Kapıkayafest is the first festival adopting the Zero Waste approach.

Initiated in 2017 and championed by first lady Emine Erdoğan, the Zero Waste movement in Turkey is continuing to grow and spread to every segment of life. In order to leave a better future for our children, people from seven to 70 are cutting down on plastic use and giving priority to recycling.

Now the movement has spread to summer festivals organized across the country. The Kapıkayafest International Nature Sports and Culture Festival which took place between July 24 and July 28, became the first festival where Zero Waste principles were applied. Organized in Samsun's Kapıkaya in the Black Sea region, the festival featured Zero Waste stands with information about recycling areas and waste collection areas in various parts of the festival site. To inform festivalgoers and supervise the Zero Waste activities in the festival area, there was an environmental engineer and a total of 10 waste collection personnel.

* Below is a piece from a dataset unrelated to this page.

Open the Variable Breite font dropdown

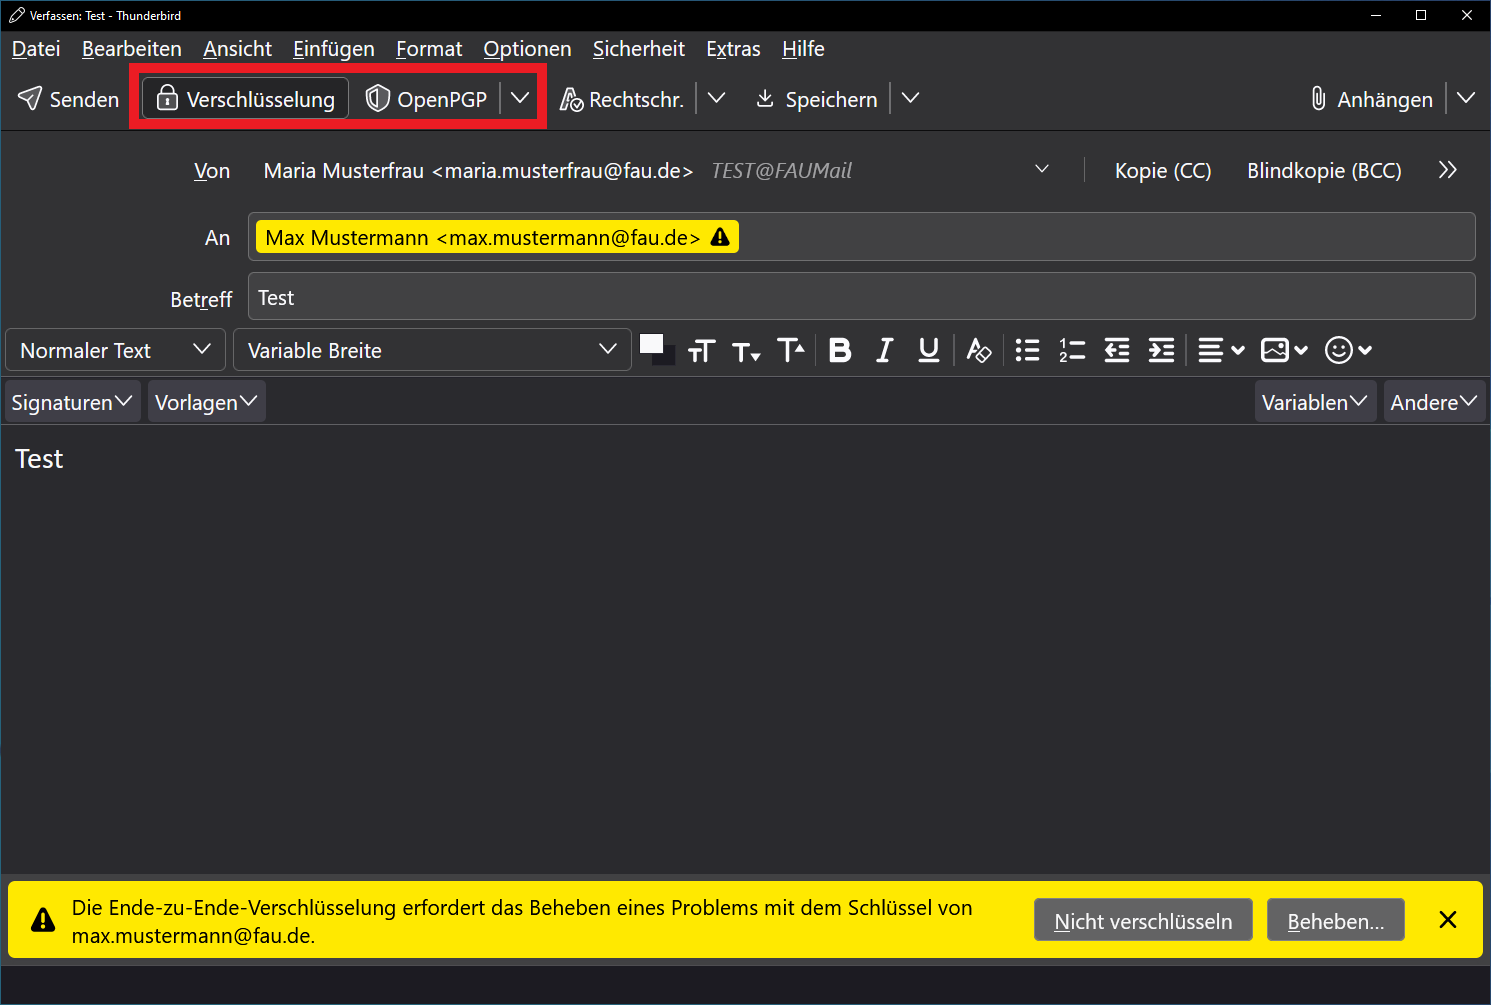432,350
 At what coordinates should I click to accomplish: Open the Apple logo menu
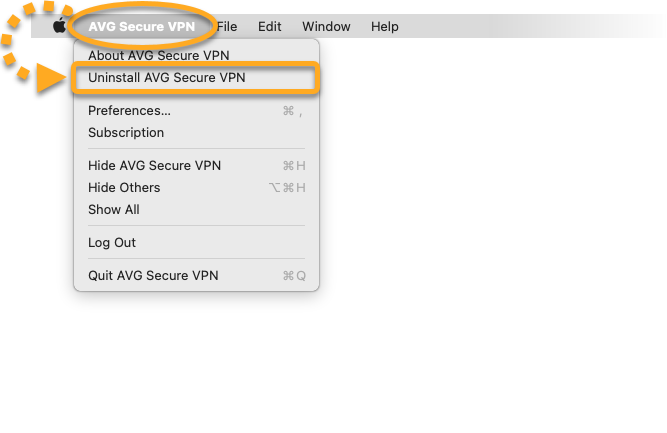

During the festival, 9,380 kilograms of recyclable waste and 2,800 kilograms of domestic waste was collected.

Zero Waste during Hajj

The Turkish pilgrims who go to Mecca to perform their Hajj duties will also adapt a Zero Waste philosophy thanks to the project carried out by Turkey's Religious Affairs Directorate (Diyanet). The project, called "Zero Waste, Zero Loss," aims to inform the pilgrims about the importance of environmental sustainability and encourage them to leave as little waste as possible and recycle the waste they produce.

Speaking to the press in Mecca, the President of Diyanet, professor Ali Erbaş, said that they have published leaflets and books on Zero Waste Movement.

"During Hajj rituals, the garbage left presents an unpleasant sight. We cannot live today without thinking about the future. Muslims have a duty to leave a livable future for the next generations," professor Erbaş added.